Steady dynamical behaviors of novel viscous pump with groove under the rotor

Abstract

A novel viscous pump with groove under the rotor in straight channel is first analyzed, and associated flow dynamic behaviors and characteristics are numerically investigated by 2-D laminar model. As Reynolds number rises, the vortices near the rotor become asymmetrical and larger, and then the dimensionless flow flux drops, while the dimensionless driving power rises. The groove height can also play an important role in the dynamical performance of the viscous pump. As the groove height increases, the dimensionless flow flux will first increase and then decrease, and it reaches maximum with optimal groove height. For small groove height, the flow passage with positive x-velocity is extended near the rotor, so the flow flux increases with groove height. For large groove height, the vortices in the upstream and downstream regions can combine into one large vortex, and the flow flux is obviously reduced.

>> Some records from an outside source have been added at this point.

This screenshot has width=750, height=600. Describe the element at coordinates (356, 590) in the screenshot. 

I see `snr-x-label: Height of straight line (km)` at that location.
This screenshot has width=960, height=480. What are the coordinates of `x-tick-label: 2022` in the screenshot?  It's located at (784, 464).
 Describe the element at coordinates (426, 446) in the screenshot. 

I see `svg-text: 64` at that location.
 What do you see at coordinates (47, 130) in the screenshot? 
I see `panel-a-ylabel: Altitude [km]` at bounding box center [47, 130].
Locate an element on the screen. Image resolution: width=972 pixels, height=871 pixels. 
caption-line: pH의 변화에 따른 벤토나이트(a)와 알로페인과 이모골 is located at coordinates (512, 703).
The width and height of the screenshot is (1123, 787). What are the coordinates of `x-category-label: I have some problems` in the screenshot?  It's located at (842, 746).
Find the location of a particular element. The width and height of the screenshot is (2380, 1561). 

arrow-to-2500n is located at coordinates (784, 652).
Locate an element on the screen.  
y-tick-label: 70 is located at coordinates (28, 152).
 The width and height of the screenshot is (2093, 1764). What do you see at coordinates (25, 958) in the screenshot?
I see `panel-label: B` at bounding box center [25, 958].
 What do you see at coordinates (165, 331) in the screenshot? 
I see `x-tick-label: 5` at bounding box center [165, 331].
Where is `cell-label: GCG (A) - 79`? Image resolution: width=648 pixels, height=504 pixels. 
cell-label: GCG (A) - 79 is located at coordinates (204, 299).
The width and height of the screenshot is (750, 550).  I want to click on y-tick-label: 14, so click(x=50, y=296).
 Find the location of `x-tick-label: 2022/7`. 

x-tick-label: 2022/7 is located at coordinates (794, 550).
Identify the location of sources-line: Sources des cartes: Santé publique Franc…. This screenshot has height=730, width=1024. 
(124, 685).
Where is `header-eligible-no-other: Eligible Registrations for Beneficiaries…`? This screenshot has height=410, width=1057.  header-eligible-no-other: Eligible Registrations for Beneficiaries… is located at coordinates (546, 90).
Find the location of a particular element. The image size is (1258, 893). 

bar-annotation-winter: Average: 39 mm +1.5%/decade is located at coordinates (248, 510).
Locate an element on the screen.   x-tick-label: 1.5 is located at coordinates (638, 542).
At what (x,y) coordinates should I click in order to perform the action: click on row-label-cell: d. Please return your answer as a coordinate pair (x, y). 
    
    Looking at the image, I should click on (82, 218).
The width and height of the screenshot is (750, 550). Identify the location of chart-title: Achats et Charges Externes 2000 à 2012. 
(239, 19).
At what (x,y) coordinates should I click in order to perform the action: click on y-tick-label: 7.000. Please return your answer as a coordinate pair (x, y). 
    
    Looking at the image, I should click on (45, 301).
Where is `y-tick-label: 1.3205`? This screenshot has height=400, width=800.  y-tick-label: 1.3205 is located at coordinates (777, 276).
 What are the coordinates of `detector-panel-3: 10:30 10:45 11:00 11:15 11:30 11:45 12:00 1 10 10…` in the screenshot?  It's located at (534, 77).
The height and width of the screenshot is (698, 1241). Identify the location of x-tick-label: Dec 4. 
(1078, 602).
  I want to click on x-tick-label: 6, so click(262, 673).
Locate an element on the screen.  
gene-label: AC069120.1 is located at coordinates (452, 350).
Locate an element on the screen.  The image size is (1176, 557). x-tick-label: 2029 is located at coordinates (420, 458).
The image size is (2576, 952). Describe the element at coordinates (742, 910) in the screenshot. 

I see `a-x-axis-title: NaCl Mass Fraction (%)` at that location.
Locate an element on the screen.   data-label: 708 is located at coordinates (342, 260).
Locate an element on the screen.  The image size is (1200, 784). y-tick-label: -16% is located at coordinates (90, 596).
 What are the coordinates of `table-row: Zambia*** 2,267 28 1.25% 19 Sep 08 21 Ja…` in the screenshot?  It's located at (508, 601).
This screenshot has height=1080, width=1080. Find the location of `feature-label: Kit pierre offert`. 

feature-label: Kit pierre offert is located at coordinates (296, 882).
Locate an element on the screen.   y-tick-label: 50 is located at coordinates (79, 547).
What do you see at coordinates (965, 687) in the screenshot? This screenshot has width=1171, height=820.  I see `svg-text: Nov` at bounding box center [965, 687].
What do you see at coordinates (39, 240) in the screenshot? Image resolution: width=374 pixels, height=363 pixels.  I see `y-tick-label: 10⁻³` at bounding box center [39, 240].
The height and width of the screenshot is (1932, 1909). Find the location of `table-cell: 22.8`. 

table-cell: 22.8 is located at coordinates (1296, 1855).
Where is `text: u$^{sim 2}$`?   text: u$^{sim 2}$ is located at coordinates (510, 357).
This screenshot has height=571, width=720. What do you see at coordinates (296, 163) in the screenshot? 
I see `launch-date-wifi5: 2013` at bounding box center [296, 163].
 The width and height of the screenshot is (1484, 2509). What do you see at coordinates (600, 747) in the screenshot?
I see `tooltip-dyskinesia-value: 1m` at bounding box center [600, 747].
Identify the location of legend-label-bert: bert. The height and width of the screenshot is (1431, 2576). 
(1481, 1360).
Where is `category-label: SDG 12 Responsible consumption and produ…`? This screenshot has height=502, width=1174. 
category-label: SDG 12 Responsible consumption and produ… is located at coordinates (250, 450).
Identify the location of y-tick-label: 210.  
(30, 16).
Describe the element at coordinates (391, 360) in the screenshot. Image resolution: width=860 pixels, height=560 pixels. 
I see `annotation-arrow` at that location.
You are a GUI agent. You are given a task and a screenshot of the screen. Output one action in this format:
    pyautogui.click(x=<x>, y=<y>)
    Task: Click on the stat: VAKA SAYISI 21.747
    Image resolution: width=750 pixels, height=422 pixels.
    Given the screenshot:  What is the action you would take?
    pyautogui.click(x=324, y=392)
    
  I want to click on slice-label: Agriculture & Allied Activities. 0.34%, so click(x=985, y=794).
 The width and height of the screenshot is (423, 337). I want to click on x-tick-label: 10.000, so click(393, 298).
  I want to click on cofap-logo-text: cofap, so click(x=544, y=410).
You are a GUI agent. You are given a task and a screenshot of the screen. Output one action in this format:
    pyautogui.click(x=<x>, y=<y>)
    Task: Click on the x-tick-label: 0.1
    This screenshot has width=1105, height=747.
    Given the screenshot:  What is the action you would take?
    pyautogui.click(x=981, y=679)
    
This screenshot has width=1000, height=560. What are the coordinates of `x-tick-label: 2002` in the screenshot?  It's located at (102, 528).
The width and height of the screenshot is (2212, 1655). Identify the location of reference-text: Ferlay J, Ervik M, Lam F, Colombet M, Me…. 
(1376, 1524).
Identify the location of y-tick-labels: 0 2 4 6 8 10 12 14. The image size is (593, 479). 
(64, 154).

The driving power also affects the dynamic performance of viscous pump, and it is dependent upon the wall shear stresses at the rotor interface. In the narrow gap between the groove and rotor, thin film flow exists, so the wall shear stresses adjacent to the groove are much larger than those away from the groove, and the shear stresses will reach maximum near the groove edge. As a result, the dimensionless driving power of rotor will increase with the groove height but decrease with the gap width.